パルプ培地のデメリットは、そのような物理的な問題が殆どでして、なんとか製作手法さえ工夫すれば改善可能と言えば可能なレベルです。あと、分解が早い(菌の蔓延が早い)反面、当然ながら劣化も早いということがあります。ですので、敢えてボトルの使用期間を延ばすような使い方には不向きです。
一方、メリットは、幼虫がよく食べてボトル内での落ち着きも良いということ。これにはパルプ培地未体験のブリーダーさんは驚かれることと思います。考え方を変えて、短期交換用としての使用に割り切れば、かなり実用性の高い菌糸瓶となります。低C/N比培地を幼虫は忌避し拒食反応を起こすということがもう解りましたので、菌が蔓延したてのパルプ菌糸瓶を短期交換リレーし、常に高C/N比餌環境を保つというのはオオクワガタ幼虫の場合には好手と言えるかと思います。
ポイントは水分量と充填量
いやあ、本当に幼虫はパルプ大好きですね。オガやチップよりも幼虫にとっては食べ難い培地だと思うのですが、食欲はアスペン・チップでも良好ではあるものの、パルプだと更に旺盛に見えます。やはり、リグニンが除去されているので消化がし易いのかもしれません。
但し、水分量には要注意で、通常のオガやチップ材と同様の水分量を加えると、極端に劣化を早めてしまいます。
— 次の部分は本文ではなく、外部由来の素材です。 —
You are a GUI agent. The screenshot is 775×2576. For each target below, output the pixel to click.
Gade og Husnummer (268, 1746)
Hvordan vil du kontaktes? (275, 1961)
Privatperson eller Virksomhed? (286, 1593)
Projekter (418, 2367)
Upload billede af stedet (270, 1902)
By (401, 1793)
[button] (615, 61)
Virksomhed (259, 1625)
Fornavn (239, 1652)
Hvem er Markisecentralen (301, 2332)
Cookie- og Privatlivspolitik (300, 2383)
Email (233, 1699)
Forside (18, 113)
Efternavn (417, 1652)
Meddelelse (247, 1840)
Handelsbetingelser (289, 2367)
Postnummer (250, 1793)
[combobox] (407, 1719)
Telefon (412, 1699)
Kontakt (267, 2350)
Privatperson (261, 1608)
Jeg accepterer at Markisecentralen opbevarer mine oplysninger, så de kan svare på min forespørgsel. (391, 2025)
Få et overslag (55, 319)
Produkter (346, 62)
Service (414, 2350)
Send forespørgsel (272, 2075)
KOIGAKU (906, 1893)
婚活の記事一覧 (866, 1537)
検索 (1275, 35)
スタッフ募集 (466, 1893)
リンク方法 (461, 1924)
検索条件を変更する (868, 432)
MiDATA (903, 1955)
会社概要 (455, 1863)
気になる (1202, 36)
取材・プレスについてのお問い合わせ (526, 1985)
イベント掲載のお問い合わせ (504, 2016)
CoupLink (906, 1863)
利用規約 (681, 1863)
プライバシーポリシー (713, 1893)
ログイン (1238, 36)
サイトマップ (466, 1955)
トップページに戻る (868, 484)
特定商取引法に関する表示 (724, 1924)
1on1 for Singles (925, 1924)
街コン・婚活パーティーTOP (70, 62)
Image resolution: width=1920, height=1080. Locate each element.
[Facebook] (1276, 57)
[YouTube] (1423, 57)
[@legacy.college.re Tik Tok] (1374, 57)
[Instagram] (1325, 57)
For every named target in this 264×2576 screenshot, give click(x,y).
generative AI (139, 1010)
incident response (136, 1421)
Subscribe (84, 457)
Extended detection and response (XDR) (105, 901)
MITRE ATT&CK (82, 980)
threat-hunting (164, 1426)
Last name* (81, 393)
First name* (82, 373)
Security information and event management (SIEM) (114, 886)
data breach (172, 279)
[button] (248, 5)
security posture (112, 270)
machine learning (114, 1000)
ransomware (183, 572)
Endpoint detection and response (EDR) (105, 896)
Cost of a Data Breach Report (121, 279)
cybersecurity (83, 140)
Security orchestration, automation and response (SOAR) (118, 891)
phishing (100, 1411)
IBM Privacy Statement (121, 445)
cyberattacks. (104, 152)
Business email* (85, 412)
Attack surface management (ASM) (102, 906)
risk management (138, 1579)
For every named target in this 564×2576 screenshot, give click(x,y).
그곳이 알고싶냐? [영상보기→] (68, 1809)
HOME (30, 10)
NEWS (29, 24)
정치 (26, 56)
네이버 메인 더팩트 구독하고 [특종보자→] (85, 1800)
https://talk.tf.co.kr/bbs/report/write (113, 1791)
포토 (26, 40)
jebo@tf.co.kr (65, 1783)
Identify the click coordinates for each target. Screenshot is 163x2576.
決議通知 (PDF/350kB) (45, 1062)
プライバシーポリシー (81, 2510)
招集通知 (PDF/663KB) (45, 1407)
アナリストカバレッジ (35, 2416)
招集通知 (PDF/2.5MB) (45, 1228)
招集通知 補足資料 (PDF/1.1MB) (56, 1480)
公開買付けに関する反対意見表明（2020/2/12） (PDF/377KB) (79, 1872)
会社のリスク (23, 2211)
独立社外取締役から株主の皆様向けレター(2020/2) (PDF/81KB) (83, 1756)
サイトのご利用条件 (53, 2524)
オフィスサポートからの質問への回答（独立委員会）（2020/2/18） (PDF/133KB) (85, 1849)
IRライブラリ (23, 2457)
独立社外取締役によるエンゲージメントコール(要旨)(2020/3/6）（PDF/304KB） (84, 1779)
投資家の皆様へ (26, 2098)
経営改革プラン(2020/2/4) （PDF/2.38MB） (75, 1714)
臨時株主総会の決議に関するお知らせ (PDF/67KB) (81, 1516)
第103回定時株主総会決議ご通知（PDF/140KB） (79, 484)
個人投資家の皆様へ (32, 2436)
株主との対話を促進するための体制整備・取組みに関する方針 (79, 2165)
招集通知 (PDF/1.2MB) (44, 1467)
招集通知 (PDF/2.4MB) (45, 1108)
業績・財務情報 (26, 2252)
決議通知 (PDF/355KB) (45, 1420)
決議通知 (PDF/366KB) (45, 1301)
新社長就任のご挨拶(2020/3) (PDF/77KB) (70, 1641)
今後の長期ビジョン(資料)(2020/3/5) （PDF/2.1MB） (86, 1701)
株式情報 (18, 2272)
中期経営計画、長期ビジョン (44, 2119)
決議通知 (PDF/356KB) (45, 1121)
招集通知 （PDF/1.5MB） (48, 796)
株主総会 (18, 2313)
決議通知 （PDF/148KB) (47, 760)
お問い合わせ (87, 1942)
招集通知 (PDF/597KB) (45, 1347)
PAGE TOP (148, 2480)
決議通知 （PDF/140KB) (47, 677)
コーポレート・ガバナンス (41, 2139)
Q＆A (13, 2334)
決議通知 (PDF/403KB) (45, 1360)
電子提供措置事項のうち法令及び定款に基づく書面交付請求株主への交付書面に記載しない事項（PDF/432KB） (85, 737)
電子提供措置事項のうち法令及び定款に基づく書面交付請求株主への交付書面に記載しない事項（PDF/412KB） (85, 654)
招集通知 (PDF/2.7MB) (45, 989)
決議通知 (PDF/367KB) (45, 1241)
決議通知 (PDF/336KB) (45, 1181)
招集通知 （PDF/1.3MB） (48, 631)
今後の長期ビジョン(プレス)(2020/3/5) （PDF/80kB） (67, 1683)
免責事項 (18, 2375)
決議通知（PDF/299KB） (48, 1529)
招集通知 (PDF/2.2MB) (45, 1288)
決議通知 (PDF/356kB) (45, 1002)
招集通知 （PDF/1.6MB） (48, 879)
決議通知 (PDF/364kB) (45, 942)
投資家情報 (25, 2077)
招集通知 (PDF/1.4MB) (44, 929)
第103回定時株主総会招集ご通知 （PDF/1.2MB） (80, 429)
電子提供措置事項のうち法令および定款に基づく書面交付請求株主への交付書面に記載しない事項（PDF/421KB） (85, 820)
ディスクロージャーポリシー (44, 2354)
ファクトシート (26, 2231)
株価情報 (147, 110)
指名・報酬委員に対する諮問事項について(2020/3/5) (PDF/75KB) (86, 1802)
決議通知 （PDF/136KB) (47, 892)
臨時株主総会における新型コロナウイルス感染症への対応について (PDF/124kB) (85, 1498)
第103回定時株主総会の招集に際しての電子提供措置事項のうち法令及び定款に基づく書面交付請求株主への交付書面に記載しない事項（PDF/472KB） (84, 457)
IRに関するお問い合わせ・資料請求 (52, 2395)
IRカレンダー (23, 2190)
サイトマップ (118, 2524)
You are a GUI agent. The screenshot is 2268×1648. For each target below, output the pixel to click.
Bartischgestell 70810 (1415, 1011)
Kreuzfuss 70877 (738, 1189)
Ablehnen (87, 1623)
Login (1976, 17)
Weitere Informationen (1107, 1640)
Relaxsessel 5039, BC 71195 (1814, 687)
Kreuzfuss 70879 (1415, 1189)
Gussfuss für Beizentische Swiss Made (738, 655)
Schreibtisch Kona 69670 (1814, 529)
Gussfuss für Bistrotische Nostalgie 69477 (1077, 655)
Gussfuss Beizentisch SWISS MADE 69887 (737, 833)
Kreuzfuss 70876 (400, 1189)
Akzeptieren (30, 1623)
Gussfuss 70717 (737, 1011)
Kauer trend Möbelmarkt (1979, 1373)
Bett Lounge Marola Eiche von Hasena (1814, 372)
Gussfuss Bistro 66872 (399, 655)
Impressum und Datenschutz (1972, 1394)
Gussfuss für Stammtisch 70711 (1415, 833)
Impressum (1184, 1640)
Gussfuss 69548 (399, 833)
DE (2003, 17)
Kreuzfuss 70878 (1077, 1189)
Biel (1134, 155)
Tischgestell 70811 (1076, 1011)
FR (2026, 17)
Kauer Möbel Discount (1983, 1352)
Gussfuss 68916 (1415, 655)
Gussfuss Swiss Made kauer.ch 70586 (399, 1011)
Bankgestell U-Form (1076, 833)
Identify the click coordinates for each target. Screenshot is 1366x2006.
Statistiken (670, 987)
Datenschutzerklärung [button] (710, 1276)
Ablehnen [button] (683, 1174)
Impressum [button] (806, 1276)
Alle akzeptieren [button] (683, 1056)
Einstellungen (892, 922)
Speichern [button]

とは言っても、生木材の場合とはまた違った変質を来します。どろどろの少し硬めのヨーグルト状になるんです。それでも幼虫の健康には害はありませんでしたが、蛹化変態時には上手く蛹室を作れない可能性がありますし、羽化時にも不全を誘発する原因となるリスクがあります。それらの問題を回避する解決策として今回は無加水植菌としたわけです。
充填量に関しては、使用する容器(ボトル)にもよります。乾燥した状態のパルプ材と種菌をオガやチップ材と同様の分量分を詰め込むのは至難の業でして、これは本当に技が必要になります。何か楽な方法はないかと思案しているところです。